Pharmacologic Activation of Angiotensin-Converting Enzyme II Alleviates Diabetic Cardiomyopathy in db/db Mice by Reducing Reactive Oxidative Stress

Angiotensin-converting enzyme 2 (ACE2) is the main key for reducing angiotensin II (Ang II) in renin-angiotensin-aldosterone system (RAAS) inducing diabetic cardiomyopathy (DCM). ACE2 modulates cardioprotective activity not only by reducing deleterious Ang II signaling but also generating the protective peptide Ang-(1-7). Recently, several studies have reported that depletion of ACE2 worsens DCM, whereas ACE2 activation attenuates Ang II-induced cardiac dysfunction. In the present study, we aimed to evaluate the hypothesis that the enhancement of ACE2, using a US Food and Drug Administration (FDA)-approved ACE2 activator (diaminazene aceturate, DIZE), would have cardioprotective roles in a murine DCM. DIZE was administered intraperitoneally to male db/db mice (8 weeks old) for 8 weeks. Transthoracic echocardiography was used to assess cardiac mass and function in mice. Cardiac structure and fibrotic changes were examined using histology and immunohistochemistry.
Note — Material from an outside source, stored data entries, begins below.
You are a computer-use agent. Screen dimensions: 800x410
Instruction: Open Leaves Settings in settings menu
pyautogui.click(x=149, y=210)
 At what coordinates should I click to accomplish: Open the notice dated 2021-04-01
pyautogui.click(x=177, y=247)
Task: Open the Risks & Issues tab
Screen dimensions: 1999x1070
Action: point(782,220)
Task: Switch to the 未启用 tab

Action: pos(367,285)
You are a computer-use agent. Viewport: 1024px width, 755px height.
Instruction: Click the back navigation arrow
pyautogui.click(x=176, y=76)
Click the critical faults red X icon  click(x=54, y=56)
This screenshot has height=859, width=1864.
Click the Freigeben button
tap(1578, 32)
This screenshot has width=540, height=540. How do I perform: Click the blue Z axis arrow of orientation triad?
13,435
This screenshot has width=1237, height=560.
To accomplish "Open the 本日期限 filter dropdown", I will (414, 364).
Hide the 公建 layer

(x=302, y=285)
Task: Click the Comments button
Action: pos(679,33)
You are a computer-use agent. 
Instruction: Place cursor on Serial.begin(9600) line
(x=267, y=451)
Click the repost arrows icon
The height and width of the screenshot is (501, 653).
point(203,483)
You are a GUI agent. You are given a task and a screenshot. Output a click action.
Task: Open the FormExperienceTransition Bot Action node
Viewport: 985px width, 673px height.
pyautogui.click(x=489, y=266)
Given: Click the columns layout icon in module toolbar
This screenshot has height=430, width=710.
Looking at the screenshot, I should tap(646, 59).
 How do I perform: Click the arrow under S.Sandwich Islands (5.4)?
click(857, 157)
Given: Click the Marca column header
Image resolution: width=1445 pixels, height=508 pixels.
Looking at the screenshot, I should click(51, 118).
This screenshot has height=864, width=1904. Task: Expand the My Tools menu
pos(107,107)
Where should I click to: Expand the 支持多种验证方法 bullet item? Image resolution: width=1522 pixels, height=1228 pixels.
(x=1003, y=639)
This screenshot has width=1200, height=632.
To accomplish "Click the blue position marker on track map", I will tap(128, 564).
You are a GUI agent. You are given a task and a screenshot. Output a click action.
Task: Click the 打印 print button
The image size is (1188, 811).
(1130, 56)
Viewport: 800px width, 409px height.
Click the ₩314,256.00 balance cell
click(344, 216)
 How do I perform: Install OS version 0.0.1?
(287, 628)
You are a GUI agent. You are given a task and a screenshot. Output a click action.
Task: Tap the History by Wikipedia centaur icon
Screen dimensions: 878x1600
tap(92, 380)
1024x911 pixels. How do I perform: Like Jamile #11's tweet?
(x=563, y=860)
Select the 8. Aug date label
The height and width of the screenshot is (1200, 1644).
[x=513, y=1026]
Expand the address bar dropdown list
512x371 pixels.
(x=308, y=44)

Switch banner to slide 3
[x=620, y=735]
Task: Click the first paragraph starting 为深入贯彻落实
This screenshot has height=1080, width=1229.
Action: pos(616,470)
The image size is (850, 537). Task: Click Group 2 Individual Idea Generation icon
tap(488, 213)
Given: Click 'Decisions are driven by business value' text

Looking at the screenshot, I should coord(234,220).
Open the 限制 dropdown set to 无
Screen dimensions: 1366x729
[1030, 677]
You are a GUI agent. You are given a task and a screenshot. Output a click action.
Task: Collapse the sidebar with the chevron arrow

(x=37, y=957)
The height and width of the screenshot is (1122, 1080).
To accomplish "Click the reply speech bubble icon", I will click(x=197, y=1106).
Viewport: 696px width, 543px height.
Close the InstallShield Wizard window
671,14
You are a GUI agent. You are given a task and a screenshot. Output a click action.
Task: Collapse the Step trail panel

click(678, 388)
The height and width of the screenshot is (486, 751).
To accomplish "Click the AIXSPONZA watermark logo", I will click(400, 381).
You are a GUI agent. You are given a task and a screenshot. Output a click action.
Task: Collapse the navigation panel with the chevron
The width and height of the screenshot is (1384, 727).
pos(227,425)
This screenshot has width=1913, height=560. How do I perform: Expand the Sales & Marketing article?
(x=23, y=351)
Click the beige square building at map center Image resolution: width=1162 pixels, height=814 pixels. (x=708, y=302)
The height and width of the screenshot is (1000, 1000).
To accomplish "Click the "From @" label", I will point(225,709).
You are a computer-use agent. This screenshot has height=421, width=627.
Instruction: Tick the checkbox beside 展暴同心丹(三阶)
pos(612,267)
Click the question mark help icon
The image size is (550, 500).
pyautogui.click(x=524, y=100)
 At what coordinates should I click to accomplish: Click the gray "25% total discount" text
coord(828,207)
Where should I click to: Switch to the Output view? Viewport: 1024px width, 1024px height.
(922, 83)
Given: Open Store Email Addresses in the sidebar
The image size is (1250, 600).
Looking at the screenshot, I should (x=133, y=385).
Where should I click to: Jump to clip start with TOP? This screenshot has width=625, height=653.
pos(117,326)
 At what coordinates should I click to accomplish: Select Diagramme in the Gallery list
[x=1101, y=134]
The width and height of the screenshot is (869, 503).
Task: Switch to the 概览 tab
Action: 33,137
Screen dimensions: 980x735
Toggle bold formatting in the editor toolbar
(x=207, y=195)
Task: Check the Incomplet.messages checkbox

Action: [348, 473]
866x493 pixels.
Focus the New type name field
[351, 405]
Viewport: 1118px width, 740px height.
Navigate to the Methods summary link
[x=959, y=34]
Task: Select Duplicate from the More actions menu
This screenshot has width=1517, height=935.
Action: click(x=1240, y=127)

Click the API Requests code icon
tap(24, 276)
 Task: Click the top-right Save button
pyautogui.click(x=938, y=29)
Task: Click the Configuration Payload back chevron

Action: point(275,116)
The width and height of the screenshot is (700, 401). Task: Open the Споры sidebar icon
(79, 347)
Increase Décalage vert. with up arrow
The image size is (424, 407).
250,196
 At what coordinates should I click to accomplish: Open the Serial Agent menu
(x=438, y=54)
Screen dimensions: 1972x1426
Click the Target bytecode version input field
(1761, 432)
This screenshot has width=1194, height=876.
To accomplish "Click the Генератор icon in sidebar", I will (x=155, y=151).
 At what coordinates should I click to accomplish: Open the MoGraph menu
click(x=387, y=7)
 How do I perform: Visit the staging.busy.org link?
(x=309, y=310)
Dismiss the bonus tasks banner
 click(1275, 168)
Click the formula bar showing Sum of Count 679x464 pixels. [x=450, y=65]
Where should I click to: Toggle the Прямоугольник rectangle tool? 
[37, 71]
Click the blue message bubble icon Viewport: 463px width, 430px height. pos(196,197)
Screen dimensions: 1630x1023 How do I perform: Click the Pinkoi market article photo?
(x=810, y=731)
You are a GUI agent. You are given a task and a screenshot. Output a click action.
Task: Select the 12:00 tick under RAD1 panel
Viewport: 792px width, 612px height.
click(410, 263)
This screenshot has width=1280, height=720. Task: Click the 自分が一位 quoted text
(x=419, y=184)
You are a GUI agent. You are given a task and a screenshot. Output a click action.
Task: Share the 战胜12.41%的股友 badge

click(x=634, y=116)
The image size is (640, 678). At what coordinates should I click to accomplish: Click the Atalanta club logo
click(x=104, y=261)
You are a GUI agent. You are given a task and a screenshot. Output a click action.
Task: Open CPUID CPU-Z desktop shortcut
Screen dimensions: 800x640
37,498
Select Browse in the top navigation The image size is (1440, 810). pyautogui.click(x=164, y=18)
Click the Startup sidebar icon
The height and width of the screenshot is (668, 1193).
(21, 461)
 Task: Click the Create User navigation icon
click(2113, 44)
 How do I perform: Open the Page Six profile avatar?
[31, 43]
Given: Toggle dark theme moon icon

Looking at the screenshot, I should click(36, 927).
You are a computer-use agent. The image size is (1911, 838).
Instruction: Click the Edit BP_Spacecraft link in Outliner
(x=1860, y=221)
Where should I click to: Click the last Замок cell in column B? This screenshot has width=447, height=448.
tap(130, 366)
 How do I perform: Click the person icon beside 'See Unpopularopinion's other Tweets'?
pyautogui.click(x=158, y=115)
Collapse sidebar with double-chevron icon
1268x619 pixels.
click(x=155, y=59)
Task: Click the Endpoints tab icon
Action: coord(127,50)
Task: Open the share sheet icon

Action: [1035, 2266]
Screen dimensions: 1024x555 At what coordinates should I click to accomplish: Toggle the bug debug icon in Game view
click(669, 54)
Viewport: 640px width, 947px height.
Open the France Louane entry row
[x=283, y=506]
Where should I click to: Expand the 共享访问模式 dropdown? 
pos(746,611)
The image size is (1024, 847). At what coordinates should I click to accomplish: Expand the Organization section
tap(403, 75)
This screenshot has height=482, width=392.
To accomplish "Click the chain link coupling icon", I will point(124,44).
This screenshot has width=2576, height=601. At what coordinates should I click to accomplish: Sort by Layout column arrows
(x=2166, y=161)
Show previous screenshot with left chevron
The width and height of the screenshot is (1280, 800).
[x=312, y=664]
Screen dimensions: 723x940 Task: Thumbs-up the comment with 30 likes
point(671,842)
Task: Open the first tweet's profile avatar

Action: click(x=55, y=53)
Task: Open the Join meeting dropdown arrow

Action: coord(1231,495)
Gene and protein expression levels were examined using qRT-PCR and western blotting, respectively. Additionally, RNA sequencing was performed to investigate the underlying mechanisms of the effects of DIZE and identify novel potential therapeutic targets for DCM. DIZE prevented the diabetes mellitus-mediated structural and functional deterioration of mouse heart. Our findings suggest that the pharmacological activation of ACE2 could be a novel treatment strategy for DCM. We used the murine strain with db/db mice for assessing cardiac function in diabetic. db/db mice were separated with the vehilce group and the DIZE group which is administering DIZE.